I’m Paul Herron, a full-stack developer and technical manager.
I focus mainly on back-end development with tools like Symfony
and devops with tools like Docker

Using Vagrant to get a new Laravel project running

by Paul Herron on 06 May 2014

In my last post I looked at creating custom Vagrant base box that has a working Nginx, PHP and MySQL setup all ready to go, making it easy to get started on new PHP projects with minimal configuration. Let’s give that a try now by using our custom base box as the basis of a new Laravel project. We’ll only need to write (or indeed clone) a few lines of Vagrant config code to get started!

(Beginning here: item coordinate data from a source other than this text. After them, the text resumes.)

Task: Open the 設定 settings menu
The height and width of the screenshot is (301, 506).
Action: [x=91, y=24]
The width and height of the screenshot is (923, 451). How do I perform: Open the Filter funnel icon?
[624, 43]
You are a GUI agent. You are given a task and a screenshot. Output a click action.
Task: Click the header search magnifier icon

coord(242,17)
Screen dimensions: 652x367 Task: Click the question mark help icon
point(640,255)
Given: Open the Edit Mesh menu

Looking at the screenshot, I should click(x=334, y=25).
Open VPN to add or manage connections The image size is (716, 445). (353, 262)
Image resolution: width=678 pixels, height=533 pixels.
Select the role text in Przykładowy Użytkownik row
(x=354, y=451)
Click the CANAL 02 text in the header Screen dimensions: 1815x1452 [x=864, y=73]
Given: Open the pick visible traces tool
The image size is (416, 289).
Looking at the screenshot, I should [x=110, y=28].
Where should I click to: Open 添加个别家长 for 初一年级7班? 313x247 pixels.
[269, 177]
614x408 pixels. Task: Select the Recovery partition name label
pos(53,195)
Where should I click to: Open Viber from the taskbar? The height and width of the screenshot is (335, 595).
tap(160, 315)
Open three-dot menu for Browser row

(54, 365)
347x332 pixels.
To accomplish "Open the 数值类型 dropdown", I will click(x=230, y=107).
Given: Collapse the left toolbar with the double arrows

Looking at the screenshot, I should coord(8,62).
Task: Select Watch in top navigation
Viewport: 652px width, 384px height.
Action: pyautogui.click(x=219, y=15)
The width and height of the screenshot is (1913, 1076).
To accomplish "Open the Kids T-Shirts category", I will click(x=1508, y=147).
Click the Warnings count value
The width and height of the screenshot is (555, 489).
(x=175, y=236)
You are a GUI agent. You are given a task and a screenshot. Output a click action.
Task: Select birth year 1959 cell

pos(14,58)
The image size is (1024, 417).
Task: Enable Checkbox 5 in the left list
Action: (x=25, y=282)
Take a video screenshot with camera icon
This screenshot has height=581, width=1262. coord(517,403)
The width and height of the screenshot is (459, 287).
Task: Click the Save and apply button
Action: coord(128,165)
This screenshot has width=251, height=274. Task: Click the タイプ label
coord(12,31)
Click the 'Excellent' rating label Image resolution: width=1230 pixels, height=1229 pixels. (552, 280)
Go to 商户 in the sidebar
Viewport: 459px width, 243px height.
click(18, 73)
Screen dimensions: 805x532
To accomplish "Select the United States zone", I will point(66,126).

Create a new Laravel project

Assuming you’ve already installed the laravel binary file on your machine, make a new project:

laravel new laravel_test

Now inside your new laravel_test project you should see a load of files - a brand new project you just created. Move into that and then let’s clone some Vagrant config files into Laravel’s app/config directory. I’ve put these on GitHub so you can get them like this:

cd laravel_test
git clone https://github.com/paulherron/vagrant_laravel.git app/config/vagrant

There’s really not very much in what you just cloned – that’s the beauty of using a custom base box. As usual there’s a bootstrap.sh file, contained in which are the shell commands to run when first setting up the Vagrant box. Because most of the required software is installed already, all that’s needed is to:

Vagrant expects to find a file called Vagrantfile in the root directory. This was included in the files we just cloned, but we need to symlink it into place:

ln -s app/config/vagrant/Vagrantfile .

Now we can fire up the virtual machine and see what happens:

vagrant up

With a bit of luck you can now navigate to 192.168.50.2 (or at default.l if you set up a local testing domain in your /etc/hosts file).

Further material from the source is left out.